Joel Osteen, pastor of Lakewood Church in Houston, seems to have gotten caught on the wrong side of Hurricane Harvey.
For those of you who aren’t in tune with the goings on of Pastor Joel, let me give you the quick catch-up.
Joel Osteen is the son of John Osteen, a Texas televangelist and founder of Lakewood Church. When John died, his son Joel took over as the church’s leader. In the eighteen years since John’s death, Lakewood Church has grown tremendously in scope, bringing Joel fame and fortune along the way.
In 2005, when the Houston Rockets moved to their new downtown arena, Lakewood signed a long-term lease on the old Compaq Center (formerly the Summit, for you old school NBA fans). Yes, you read that right. Joel Osteen’s church seats 16,800 basketball fans congregants. They estimate that between the multiple services in English and Spanish, the church hosts around 55,000 people per week.
They’ve since bought the arena from the City of Houston for $7.5 million, and dropped around $100 million in renovations into the facility. That’s not too much money when you consider you’re building a high-caliber club around James Harden and now Chris Paul, not to mention all of the championships Lakewood will bring to the city.
Oh wait; it’s not a professional sports club. I got Lakewood temporarily confused with the Houston Rockets. This is a freaking church. I forgot once I started typing those huge numbers.

## Raw data:
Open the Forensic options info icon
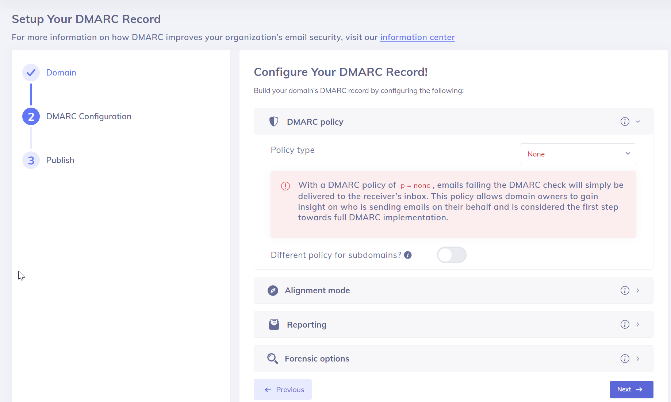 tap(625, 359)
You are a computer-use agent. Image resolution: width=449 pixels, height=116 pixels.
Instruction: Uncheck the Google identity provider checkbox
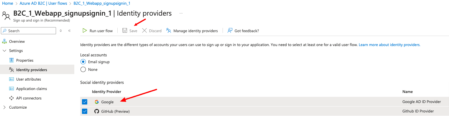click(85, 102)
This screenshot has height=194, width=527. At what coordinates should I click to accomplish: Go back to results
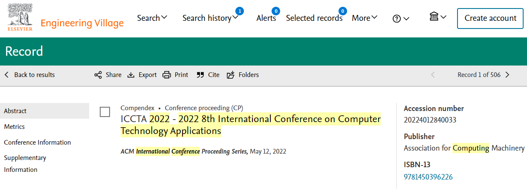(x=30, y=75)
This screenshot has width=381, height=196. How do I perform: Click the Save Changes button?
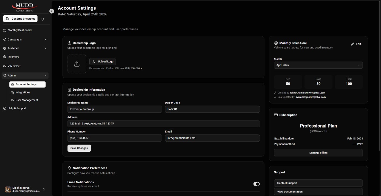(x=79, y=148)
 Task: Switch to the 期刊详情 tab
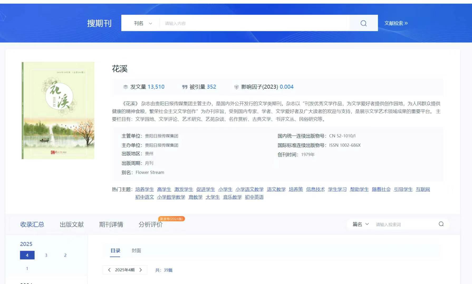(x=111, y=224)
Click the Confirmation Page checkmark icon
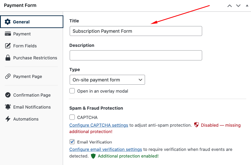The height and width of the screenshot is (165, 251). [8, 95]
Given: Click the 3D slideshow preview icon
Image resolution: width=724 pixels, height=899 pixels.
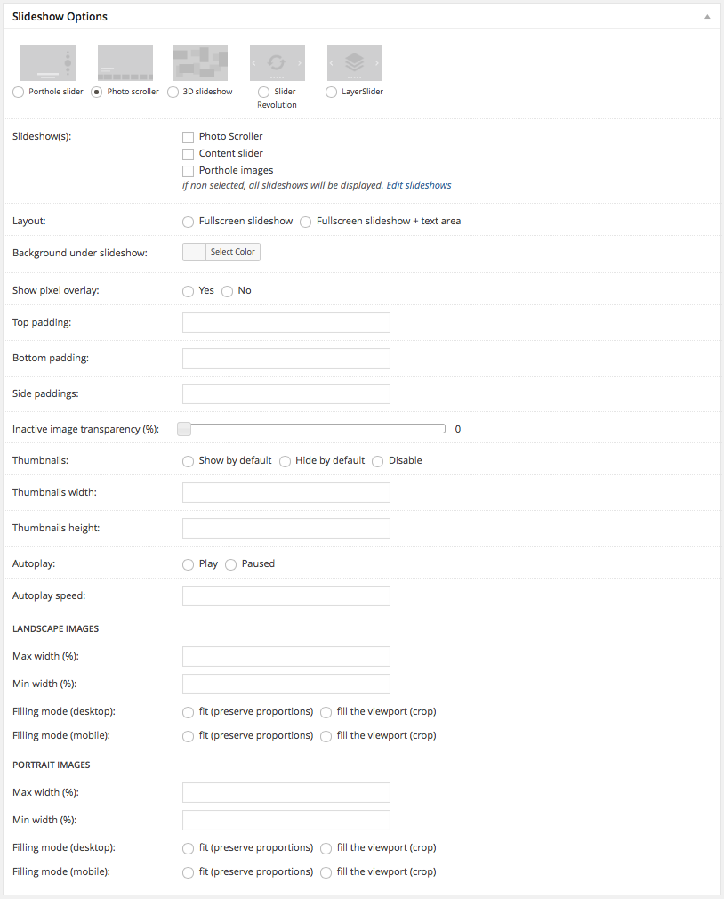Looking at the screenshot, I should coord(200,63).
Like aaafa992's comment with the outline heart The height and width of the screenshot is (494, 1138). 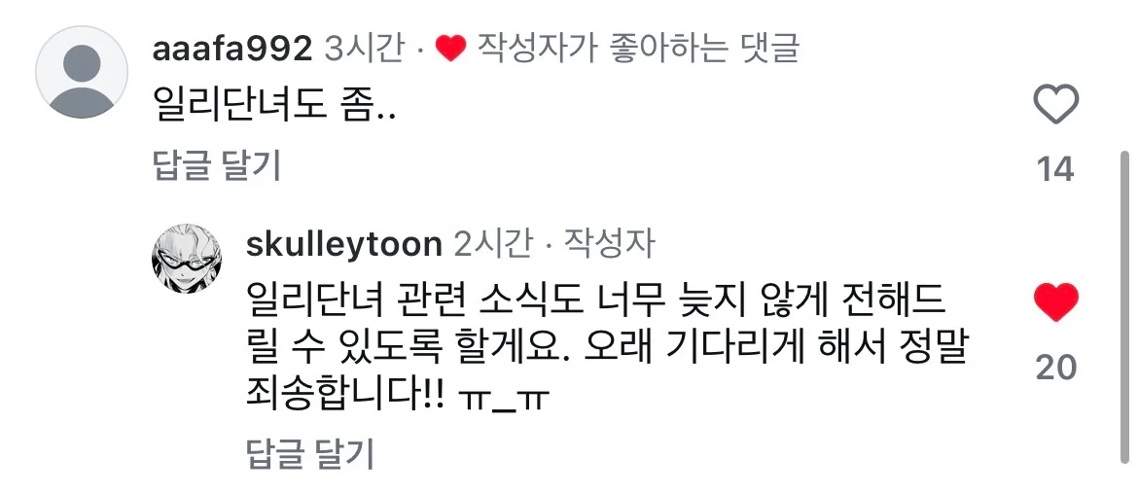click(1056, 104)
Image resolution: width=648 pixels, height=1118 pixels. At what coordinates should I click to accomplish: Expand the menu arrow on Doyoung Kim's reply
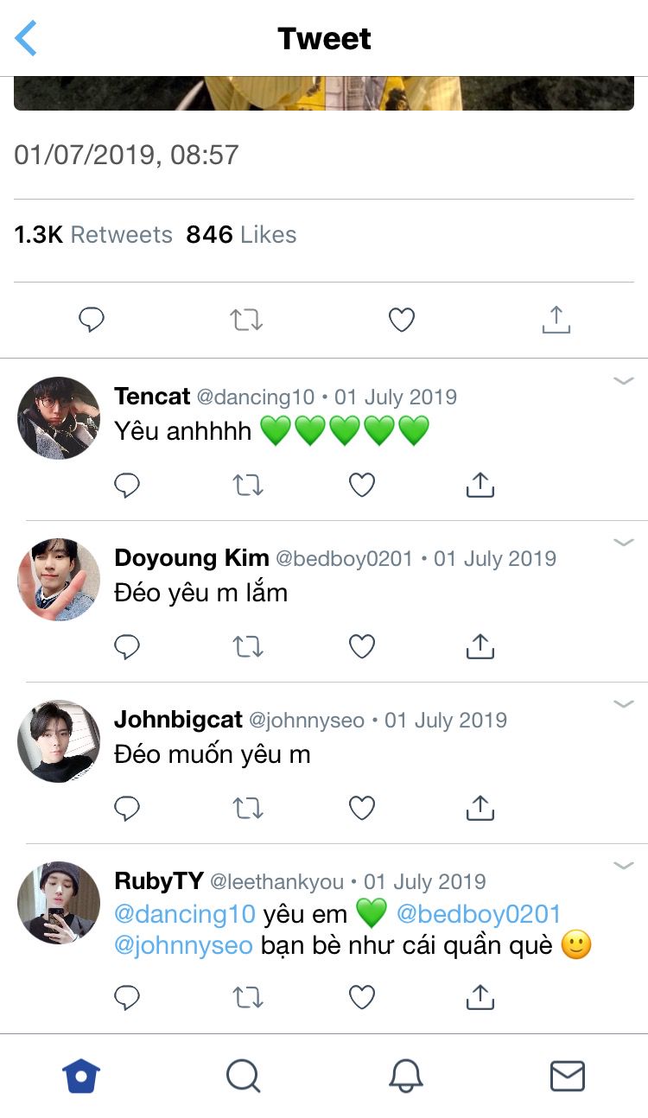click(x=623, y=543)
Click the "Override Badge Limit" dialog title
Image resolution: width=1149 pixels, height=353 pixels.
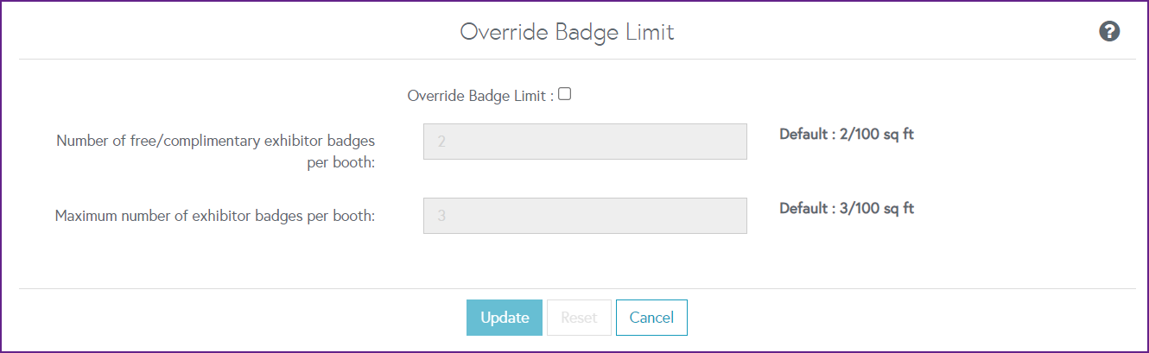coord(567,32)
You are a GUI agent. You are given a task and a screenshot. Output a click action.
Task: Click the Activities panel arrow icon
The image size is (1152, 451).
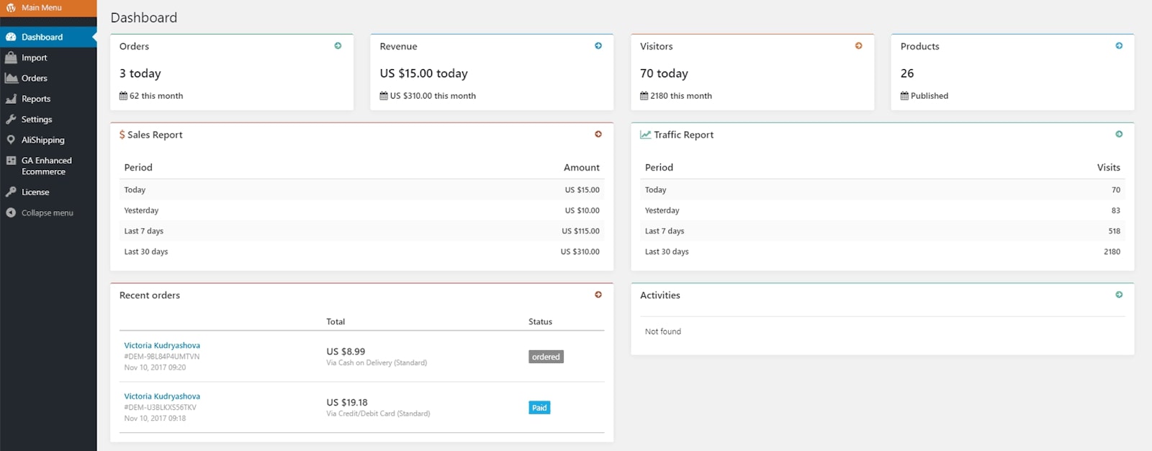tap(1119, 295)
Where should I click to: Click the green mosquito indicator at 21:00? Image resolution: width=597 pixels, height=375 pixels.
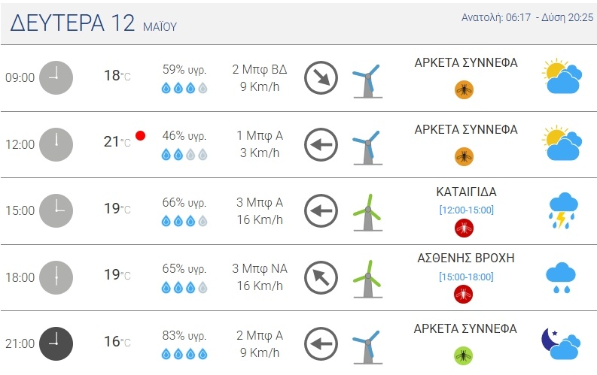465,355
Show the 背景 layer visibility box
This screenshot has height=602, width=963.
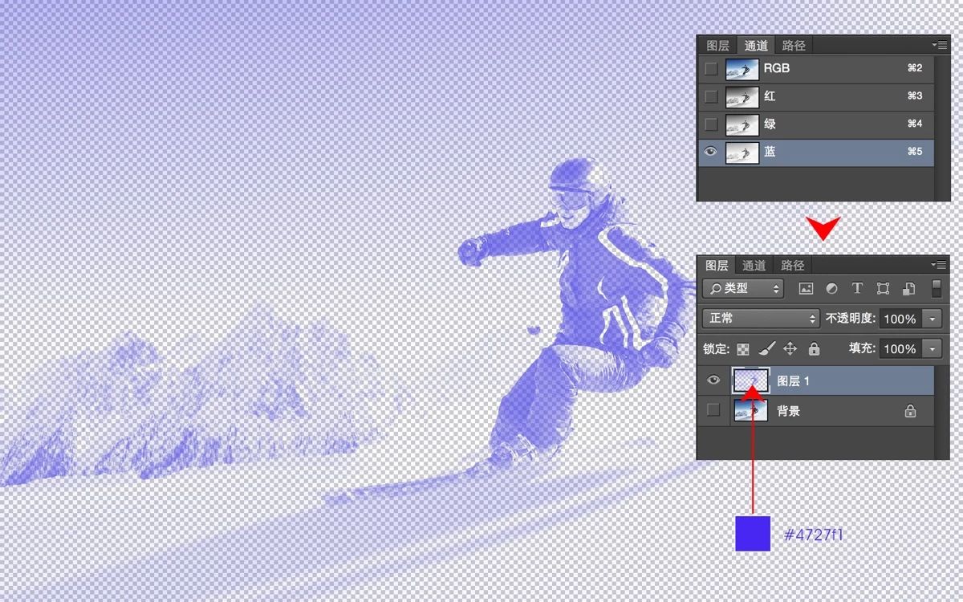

## Job:
Reproduce the stretch of the Lakewood Church post above from "In 2005, when" through "people per week.".

## Response to this exercise:
In 2005, when the Houston Rockets moved to their new downtown arena, Lakewood signed a long-term lease on the old Compaq Center (formerly the Summit, for you old school NBA fans). Yes, you read that right. Joel Osteen’s church seats 16,800 basketball fans congregants. They estimate that between the multiple services in English and Spanish, the church hosts around 55,000 people per week.